Umbilical Cord Blood Transplant, Fludarabine, Melphalan, and Antithymocyte Globulin in Treating Patients With Hematologic Cancer - Full Text View

Sponsored by:	Blood and Marrow Transplant Group of Georgia
Information provided by:	National Cancer Institute (NCI)
ClinicalTrials.gov Identifier:	NCT00827099

Purpose

RATIONALE: Giving low doses of chemotherapy before a donor umbilical cord blood transplant helps stop the growth of cancer cells. It may also stop the patient's immune system from rejecting the donor's stem cells. The donated stem cells may replace the patient's immune cells and help destroy any remaining cancer cells (graft-versus-tumor effect). Sometimes the transplanted cells from a donor can also make an immune response against the body's normal cells. Giving tacrolimus and mycophenolate mofetil after the transplant may stop this from happening.

PURPOSE: This phase II trial is studying how well giving umbilical cord blood transplant together with fludarabine, melphalan, and antithymocyte globulin works in treating patients with hematologic cancer.

Condition	Intervention	Phase
Chronic Myeloproliferative Disorders Leukemia Lymphoma Multiple Myeloma and Plasma Cell Neoplasm Myelodysplastic Syndromes	Biological: anti-thymocyte globulin Drug: fludarabine phosphate Drug: melphalan Drug: mycophenolate mofetil Drug: tacrolimus Procedure: nonmyeloablative allogeneic hematopoietic stem cell transplantation Procedure: umbilical cord blood transplantation	Phase II

Study Type:	Interventional
Study Design:	Treatment, Open Label
Official Title:	Transplantation of Two Partially Matched Umbilical Cord Blood Units Following Reduced Intensity Conditioning to Enhance Engraftment and Limit Transplant-Related Mortality in Adults With Hematologic Malignancies

Resource links provided by NLM:

Further study details as provided by National Cancer Institute (NCI):

Primary Outcome Measures:

Incidence of transplant-related mortality [ Designated as safety issue: No ]

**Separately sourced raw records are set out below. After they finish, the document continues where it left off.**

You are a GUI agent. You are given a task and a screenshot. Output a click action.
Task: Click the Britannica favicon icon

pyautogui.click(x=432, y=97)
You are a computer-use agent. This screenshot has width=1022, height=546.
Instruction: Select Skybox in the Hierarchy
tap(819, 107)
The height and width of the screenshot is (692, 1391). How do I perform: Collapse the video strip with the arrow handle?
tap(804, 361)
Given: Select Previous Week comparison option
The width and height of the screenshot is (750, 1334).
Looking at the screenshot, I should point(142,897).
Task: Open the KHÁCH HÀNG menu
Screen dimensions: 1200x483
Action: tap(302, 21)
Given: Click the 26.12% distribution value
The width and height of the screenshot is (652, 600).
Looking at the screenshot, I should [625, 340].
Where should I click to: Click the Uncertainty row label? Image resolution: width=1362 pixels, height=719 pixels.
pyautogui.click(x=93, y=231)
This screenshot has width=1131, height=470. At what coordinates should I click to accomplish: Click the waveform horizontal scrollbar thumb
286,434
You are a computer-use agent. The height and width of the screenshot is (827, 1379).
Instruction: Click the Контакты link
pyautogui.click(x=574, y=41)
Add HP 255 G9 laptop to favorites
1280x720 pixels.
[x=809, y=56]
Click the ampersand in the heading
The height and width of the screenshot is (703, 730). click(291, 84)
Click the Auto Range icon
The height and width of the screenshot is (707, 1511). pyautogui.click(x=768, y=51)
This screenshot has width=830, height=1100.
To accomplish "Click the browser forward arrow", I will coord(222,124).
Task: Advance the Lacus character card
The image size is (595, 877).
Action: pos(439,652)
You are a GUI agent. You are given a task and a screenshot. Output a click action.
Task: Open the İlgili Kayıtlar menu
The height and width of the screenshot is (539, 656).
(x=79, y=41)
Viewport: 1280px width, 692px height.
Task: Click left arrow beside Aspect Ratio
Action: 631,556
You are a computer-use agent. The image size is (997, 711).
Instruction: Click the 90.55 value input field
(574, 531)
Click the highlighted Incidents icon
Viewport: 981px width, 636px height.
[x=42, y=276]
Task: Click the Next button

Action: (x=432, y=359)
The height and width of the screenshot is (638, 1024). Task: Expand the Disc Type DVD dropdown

Secondary Outcome Measures:

Incidence of engraftment [ Designated as safety issue: No ]
Degree of donor-host chimerism [ Designated as safety issue: No ]
Incidence of acute and chronic graft-vs-host disease [ Designated as safety issue: No ]
Incidence of relapse [ Designated as safety issue: No ]
Survival [ Designated as safety issue: No ]

Estimated Enrollment:	21
Study Start Date:	June 2006
Estimated Primary Completion Date:	December 2011 (Final data collection date for primary outcome measure)

Detailed Description:

OBJECTIVES:

Primary

To evaluate the 100-day transplant-related (non-relapse) mortality in patients with hematologic malignancies undergoing reduced-intensity conditioning comprising fludarabine phosphate, melphalan, and anti-thymocyte globulin followed by sequential umbilical cord blood transplantation (UCBT) from 2 partially-matched unrelated donors.

Secondary

To evaluate the 12-month transplant-related (non-relapse) mortality.
To evaluate the days to neutrophil engraftment (ANC > 500/mm³).
To evaluate the days to platelet engraftment (platelet count > 20,000/mm³ [unsupported]).
To evaluate the risk of acute and chronic graft-vs-host disease.
To evaluate percent donor chimerism contribution of each cord unit.
To evaluate relapse rate.
To evaluate disease-free and overall survival.
To evaluate transfusion support needed for UCBT recipients.

OUTLINE:

Conditioning regimen: Patients receive fludarabine phosphate IV over 30 minutes on days -7 to -3, melphalan IV over 30-60 minutes on day -2, and anti-thymocyte globulin IV over 4-6 hours on days -4 to -2.
Transplantation: Patients undergo two sequential umbilical cord blood transplantations on day 0.
Graft-vs-host disease (GVHD) prophylaxis: Patients receive tacrolimus IV continuously and then orally twice daily beginning on day -1 and continuing until day 60, followed by a taper until day 180 in the absence of GVHD.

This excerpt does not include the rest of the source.